#### WHAT THIS TASK INVOLVES:
Pull out each line of the data that includes the word "target".

#### EXERCISE DATA:

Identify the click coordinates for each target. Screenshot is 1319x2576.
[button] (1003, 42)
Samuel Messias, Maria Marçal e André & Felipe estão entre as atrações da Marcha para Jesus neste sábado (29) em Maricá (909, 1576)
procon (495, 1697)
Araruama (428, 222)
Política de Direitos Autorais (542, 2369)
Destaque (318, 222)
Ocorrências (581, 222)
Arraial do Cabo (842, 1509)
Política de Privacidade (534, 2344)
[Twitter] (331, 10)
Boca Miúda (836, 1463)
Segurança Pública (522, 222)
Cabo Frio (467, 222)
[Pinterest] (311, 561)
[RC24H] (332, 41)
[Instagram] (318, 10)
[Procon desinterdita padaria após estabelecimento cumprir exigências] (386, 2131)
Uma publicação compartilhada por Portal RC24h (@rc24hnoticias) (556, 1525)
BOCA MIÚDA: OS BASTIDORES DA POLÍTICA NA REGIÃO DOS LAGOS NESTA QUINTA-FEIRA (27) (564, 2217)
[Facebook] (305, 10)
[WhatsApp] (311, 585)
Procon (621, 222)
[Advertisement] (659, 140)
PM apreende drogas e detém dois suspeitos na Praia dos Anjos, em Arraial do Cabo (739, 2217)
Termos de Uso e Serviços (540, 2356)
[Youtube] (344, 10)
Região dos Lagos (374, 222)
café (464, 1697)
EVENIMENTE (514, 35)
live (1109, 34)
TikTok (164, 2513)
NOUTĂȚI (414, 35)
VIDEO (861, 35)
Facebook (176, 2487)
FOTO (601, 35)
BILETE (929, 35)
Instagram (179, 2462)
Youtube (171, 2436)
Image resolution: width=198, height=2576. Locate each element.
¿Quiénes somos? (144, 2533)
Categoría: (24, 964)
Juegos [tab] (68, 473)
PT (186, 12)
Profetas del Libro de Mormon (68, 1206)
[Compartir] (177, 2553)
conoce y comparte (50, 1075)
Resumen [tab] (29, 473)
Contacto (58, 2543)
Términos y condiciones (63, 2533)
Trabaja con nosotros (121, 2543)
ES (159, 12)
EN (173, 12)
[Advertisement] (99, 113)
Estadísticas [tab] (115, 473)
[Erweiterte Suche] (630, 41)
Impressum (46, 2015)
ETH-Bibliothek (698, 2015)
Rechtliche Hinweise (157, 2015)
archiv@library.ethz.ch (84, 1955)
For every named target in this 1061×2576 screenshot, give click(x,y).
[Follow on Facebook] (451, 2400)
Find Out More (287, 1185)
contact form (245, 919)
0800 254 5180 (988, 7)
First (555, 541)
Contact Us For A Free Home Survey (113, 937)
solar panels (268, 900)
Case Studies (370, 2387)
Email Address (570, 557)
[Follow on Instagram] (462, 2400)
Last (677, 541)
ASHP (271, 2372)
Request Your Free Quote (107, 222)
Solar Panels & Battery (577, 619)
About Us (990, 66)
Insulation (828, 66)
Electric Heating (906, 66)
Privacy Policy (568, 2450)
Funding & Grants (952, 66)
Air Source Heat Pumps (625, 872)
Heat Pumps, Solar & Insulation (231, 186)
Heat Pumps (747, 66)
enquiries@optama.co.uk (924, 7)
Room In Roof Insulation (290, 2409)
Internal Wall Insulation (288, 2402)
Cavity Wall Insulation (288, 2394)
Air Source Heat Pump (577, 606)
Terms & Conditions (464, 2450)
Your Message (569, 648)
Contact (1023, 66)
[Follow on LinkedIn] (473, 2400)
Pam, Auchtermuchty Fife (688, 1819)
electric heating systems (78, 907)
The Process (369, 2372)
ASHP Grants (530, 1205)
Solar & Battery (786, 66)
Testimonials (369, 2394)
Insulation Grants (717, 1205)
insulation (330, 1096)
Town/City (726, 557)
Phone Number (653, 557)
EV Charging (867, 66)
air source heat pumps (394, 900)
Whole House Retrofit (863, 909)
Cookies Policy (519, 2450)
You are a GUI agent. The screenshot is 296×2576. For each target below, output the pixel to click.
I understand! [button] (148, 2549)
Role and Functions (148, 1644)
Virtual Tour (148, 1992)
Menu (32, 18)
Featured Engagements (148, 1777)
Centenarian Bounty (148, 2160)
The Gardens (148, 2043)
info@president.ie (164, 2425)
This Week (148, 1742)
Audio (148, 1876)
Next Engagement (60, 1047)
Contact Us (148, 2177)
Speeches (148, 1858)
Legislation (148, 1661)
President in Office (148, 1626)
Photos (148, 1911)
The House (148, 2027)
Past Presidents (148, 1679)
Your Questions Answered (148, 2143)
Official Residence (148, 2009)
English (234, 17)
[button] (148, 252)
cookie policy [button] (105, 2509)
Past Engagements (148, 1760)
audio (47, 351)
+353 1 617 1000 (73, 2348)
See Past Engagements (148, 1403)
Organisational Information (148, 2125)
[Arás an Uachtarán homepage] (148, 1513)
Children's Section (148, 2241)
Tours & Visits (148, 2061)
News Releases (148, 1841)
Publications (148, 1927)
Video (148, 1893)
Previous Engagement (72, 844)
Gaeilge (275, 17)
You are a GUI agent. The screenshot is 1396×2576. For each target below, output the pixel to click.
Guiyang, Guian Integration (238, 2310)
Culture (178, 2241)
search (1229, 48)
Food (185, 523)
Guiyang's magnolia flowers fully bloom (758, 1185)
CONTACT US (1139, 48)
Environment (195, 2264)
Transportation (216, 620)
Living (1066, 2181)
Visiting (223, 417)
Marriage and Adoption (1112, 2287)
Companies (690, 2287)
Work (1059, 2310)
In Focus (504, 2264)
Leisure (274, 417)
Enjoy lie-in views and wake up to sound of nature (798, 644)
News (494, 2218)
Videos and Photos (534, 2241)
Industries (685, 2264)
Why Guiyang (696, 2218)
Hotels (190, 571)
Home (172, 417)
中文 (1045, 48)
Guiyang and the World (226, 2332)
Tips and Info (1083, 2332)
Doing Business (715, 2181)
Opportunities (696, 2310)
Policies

#### REPLY TO THE EXERCISE:
Identify the click coordinates for each target. Screenshot is 1319x2576.
For every named target in this 1061×2576 screenshot, give click(x,y).
You are a GUI agent. The screenshot is 296×2576. For each target below, output the pixel to click.
You are a GUI agent. The screenshot is 1396×2576. For each target below, output the pixel to click.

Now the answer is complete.